We are the chosen. In each family there is one who seems called to find the ancestors, to put flesh on their bones and make them live again, to tell the family story and to feel that somehow they know and approve. Doing genealogy is not a cold gathering of facts but, instead, breathing life into all who have gone before. We are the storytellers of the tribe. All tribes have one. We have been called, as it were, by our genes. Those who have gone before cry out to us, "Tell our story!" So, we do. In finding them, we somehow find ourselves. How many graves have I stood before...? I have lost count. How many times have I told the ancestors, "You have a wonderful family; you would be proud of us." How many times have I walked up to a grave and felt somehow there was love there for me? I cannot say.

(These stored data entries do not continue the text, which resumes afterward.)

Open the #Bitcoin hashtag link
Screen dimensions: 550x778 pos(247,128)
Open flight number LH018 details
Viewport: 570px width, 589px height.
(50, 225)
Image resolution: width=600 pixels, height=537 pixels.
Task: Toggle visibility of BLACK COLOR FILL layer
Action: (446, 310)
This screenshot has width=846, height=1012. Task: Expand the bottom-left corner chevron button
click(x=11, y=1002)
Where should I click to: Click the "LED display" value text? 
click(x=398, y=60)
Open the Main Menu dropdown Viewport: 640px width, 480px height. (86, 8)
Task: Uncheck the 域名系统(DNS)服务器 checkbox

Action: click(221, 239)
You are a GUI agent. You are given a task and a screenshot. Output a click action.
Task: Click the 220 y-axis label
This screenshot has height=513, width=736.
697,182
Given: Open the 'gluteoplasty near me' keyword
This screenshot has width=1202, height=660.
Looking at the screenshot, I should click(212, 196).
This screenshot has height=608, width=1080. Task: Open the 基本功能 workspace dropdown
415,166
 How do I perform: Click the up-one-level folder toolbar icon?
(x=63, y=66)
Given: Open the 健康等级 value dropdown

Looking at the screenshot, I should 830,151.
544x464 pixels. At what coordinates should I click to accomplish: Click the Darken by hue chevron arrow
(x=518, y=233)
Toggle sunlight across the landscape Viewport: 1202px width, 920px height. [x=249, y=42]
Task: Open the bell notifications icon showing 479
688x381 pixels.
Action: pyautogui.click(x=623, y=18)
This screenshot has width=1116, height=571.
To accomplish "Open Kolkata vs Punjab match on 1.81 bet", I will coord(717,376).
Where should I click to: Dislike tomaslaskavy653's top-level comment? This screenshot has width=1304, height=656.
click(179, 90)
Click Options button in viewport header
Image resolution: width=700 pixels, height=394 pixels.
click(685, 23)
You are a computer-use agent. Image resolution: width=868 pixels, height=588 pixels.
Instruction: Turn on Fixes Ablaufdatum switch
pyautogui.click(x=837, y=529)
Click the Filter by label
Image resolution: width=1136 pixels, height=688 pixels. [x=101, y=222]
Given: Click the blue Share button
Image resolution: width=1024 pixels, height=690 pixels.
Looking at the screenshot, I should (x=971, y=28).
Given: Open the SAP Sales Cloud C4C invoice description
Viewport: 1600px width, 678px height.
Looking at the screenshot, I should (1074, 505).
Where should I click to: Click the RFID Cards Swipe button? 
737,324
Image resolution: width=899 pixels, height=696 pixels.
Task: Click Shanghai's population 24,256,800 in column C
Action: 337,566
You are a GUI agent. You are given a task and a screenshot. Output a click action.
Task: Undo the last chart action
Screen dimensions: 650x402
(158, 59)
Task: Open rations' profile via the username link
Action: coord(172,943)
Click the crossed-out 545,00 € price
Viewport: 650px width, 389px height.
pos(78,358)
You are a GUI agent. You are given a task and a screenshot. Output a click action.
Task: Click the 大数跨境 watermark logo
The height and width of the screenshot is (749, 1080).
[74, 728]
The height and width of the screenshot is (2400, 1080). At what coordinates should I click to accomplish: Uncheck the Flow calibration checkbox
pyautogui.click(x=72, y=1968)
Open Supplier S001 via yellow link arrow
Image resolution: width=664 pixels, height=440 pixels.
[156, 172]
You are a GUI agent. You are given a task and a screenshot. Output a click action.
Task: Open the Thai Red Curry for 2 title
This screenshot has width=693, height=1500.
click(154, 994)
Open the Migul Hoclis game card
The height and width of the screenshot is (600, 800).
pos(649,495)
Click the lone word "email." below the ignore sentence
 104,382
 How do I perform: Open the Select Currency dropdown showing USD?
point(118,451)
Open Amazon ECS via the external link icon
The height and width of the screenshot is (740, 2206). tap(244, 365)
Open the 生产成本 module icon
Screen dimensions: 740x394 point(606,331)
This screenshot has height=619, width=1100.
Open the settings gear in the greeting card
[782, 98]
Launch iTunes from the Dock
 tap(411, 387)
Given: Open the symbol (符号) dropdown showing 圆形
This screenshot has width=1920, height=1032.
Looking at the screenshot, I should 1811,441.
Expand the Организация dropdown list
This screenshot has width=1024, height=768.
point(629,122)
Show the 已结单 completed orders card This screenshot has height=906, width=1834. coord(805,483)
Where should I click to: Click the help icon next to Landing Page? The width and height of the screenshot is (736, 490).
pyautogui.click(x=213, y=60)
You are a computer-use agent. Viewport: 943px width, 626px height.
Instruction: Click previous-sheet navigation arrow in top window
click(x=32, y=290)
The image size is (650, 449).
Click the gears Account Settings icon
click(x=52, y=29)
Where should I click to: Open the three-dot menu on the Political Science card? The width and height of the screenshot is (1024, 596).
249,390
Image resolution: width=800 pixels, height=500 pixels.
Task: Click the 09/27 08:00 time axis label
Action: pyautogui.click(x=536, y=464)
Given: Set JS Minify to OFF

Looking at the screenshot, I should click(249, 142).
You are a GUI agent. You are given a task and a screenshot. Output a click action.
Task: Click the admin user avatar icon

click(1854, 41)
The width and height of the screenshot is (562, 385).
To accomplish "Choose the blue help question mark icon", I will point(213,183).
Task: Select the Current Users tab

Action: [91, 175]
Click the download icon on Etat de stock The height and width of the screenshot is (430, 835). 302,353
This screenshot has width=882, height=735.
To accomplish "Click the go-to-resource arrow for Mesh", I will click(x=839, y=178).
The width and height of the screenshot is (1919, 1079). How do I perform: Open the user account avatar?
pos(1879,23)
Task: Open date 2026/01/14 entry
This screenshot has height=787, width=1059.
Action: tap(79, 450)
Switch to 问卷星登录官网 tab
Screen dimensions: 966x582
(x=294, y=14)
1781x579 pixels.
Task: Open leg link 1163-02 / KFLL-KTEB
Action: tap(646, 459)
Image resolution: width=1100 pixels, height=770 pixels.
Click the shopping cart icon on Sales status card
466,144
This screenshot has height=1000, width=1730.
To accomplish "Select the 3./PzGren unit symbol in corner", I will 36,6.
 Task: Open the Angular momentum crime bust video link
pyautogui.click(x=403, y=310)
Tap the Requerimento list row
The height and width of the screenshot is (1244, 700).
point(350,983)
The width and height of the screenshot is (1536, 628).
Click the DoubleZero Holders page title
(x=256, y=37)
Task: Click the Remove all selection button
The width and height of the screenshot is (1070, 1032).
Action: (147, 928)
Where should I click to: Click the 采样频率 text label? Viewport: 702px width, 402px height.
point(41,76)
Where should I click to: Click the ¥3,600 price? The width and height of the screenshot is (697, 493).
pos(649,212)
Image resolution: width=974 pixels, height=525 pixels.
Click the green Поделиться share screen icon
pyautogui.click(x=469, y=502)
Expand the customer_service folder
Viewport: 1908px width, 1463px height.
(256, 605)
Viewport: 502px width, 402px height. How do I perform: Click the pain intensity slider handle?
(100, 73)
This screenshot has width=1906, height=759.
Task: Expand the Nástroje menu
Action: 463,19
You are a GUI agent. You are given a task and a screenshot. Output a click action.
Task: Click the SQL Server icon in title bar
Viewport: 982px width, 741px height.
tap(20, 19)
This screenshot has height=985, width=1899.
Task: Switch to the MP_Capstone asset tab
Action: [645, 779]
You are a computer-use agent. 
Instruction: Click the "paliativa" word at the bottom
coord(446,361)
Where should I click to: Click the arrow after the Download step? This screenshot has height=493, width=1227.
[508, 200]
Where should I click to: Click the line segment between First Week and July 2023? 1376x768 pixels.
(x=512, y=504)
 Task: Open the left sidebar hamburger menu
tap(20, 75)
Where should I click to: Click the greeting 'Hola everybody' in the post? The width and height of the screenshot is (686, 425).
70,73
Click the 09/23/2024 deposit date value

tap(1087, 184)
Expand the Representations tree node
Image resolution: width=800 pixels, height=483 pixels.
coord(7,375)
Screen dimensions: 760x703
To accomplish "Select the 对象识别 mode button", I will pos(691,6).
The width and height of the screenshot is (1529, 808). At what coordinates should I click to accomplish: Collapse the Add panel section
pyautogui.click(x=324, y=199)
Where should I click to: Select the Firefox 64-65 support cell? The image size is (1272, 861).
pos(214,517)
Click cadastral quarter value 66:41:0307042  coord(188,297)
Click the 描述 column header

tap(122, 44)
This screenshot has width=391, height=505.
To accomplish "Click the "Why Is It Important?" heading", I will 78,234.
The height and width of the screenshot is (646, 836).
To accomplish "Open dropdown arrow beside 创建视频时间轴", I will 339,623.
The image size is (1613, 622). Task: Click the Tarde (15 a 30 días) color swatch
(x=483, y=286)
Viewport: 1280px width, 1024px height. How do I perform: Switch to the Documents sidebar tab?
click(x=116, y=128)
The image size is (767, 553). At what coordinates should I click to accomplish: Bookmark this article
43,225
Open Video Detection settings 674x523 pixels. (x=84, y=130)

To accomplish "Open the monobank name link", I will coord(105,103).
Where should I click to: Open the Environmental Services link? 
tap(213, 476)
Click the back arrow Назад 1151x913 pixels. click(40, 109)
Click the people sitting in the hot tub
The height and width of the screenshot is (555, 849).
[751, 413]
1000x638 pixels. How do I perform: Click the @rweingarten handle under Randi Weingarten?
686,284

It goes beyond just documenting facts. It goes to who I am and why I do the things I do. It goes to seeing a cemetery about to be lost forever to weeds and indifference and saying, "I can't let this happen." The bones here are bones of my bone and flesh of my flesh. It goes to doing something about it.

It goes to pride in what our ancestors were able to accomplish, how they contributed to what we are today. It goes to respecting their hardships and losses, their never giving in or giving up, their resoluteness to go on and build a life for their family. It goes to a deep pride that the fathers fought and some died to make and keep us a nation. It is of equal pride and love that our mothers struggled to give us birth. It goes to deep and immense understanding that they all were doing it for us, that we might be born who we are, that we might remember them, and so we do. Without any of them, we could not exist, and so we love each one as far back as we can reach. With love and caring and scribing each fact of their existence, we are they and they are the sum of who we are. That is what calls those young and old to step up and restore the memory--or greet those whom we have never known before.

So, as a scribe called, I tell the story of my family. It is up to that one called in the next generation to answer the call and take my place in the long line of family storytellers.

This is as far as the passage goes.